DIRECTIONS: Write out, word for word, the part of the listing below that opens with the line containing "This screenshot has width=862, height=362." and closes with the line containing "Click the Overview", keeping both of those lines and adding no others.

------------------------------------

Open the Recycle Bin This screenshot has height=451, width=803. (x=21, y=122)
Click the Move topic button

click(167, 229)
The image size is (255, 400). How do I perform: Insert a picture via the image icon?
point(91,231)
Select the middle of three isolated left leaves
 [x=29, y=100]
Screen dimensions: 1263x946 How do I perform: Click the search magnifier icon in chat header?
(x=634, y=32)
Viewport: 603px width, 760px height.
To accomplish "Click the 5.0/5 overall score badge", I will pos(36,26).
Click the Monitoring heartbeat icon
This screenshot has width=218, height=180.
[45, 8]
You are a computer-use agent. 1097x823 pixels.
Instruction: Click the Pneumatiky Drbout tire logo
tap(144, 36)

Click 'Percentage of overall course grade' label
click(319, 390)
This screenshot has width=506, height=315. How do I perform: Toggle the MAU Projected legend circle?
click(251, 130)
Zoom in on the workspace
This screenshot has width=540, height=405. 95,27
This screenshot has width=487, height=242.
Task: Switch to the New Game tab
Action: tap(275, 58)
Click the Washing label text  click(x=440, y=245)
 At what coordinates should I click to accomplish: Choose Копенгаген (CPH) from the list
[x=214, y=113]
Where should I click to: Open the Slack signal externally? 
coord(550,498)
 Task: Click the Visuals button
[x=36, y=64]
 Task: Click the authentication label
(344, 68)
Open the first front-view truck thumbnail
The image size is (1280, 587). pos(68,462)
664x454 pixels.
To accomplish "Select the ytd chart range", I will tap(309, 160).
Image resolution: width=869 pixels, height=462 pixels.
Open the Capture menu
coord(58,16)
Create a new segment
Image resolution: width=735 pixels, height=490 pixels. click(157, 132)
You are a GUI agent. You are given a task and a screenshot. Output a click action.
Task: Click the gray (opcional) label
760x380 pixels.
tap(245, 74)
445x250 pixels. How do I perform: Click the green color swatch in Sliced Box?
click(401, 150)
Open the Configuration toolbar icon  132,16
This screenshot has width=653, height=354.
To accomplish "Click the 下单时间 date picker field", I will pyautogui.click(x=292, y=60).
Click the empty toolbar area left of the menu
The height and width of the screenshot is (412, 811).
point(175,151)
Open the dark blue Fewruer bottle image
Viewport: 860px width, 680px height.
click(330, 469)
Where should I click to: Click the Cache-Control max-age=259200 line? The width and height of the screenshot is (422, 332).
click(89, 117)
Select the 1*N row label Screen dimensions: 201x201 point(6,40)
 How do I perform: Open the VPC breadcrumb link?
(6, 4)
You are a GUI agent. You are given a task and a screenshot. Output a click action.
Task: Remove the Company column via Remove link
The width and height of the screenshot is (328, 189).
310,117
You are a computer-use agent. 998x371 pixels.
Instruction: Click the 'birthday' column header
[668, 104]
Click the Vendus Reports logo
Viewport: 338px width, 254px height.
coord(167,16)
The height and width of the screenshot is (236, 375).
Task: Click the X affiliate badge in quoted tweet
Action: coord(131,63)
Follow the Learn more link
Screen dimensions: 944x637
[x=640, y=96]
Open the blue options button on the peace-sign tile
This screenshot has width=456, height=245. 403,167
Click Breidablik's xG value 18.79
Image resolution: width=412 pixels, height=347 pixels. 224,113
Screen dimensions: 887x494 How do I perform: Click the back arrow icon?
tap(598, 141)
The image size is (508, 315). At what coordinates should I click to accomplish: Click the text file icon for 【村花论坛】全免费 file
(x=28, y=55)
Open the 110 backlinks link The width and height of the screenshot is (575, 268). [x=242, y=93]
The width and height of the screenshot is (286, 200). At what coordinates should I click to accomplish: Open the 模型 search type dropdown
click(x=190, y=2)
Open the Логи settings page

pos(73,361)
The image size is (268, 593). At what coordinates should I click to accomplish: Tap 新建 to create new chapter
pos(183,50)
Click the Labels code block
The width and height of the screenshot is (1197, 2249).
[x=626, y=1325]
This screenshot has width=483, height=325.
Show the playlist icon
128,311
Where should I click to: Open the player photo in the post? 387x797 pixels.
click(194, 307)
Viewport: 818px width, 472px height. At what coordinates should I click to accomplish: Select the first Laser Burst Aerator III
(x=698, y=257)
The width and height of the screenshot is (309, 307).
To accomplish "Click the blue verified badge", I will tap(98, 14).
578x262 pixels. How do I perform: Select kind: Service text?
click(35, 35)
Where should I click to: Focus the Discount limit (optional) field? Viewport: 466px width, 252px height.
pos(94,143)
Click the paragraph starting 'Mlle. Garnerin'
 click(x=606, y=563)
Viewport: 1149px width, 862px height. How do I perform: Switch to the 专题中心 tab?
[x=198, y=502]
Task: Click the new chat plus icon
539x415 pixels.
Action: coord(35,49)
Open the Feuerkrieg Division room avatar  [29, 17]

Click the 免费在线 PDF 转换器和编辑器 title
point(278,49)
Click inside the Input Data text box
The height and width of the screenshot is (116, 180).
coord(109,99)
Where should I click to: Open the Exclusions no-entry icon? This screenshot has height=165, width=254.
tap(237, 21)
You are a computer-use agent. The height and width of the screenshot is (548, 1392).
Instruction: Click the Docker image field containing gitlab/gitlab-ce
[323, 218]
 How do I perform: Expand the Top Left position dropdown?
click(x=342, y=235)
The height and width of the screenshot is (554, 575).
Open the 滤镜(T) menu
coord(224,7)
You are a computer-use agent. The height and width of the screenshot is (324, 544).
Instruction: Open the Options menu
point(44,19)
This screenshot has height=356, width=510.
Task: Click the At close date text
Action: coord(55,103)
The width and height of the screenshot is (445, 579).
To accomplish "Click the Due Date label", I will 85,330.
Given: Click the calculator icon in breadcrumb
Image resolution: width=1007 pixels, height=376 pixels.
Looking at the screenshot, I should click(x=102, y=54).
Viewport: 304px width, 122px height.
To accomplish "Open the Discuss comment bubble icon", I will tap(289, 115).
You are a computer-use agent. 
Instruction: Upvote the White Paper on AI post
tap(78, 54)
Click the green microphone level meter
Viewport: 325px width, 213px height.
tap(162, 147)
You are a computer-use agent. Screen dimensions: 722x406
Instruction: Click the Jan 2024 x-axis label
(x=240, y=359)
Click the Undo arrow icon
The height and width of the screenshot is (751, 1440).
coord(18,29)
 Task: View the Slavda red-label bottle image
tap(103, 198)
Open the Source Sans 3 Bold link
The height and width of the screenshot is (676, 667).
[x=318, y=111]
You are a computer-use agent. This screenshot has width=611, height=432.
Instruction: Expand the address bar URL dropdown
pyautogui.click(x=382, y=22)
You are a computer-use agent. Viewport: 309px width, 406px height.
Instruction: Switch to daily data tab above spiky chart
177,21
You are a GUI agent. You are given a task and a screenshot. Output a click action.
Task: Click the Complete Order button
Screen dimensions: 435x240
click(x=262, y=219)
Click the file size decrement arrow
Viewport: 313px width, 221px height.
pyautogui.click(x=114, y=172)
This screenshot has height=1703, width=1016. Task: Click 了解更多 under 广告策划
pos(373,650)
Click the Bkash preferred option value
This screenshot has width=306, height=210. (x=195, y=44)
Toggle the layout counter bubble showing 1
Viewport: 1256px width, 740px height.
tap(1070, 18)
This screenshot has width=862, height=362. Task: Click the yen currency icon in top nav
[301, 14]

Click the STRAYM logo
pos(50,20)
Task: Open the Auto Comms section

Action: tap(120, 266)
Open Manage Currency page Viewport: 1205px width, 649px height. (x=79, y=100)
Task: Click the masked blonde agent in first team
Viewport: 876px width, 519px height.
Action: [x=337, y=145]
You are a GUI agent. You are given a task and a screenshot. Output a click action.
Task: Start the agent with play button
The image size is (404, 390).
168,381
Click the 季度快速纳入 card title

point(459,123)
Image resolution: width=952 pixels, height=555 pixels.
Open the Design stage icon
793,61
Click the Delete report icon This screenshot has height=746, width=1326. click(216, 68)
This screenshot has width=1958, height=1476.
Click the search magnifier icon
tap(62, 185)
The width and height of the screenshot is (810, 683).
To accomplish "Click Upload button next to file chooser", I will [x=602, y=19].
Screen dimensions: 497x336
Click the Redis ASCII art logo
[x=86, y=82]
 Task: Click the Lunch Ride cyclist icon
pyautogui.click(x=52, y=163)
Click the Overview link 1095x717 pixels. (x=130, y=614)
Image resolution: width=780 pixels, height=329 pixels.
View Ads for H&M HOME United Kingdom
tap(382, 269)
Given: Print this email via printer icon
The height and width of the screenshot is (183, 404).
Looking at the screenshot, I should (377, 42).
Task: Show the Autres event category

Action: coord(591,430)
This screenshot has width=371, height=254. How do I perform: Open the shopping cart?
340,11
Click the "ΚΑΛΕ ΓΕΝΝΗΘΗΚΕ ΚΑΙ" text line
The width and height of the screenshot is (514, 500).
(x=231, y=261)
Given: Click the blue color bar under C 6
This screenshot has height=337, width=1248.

------------------------------------

FINISHED EXERCISE:
This screenshot has width=862, height=362. Task: Click the yen currency icon in top nav
[301, 14]

Click the STRAYM logo
pos(50,20)
Task: Open the Auto Comms section

Action: tap(120, 266)
Open Manage Currency page Viewport: 1205px width, 649px height. (x=79, y=100)
Task: Click the masked blonde agent in first team
Viewport: 876px width, 519px height.
Action: [x=337, y=145]
You are a GUI agent. You are given a task and a screenshot. Output a click action.
Task: Start the agent with play button
The image size is (404, 390).
168,381
Click the 季度快速纳入 card title

point(459,123)
Image resolution: width=952 pixels, height=555 pixels.
Open the Design stage icon
793,61
Click the Delete report icon This screenshot has height=746, width=1326. click(216, 68)
This screenshot has width=1958, height=1476.
Click the search magnifier icon
tap(62, 185)
The width and height of the screenshot is (810, 683).
To accomplish "Click Upload button next to file chooser", I will [x=602, y=19].
Screen dimensions: 497x336
Click the Redis ASCII art logo
[x=86, y=82]
 Task: Click the Lunch Ride cyclist icon
pyautogui.click(x=52, y=163)
Click the Overview link 1095x717 pixels. (x=130, y=614)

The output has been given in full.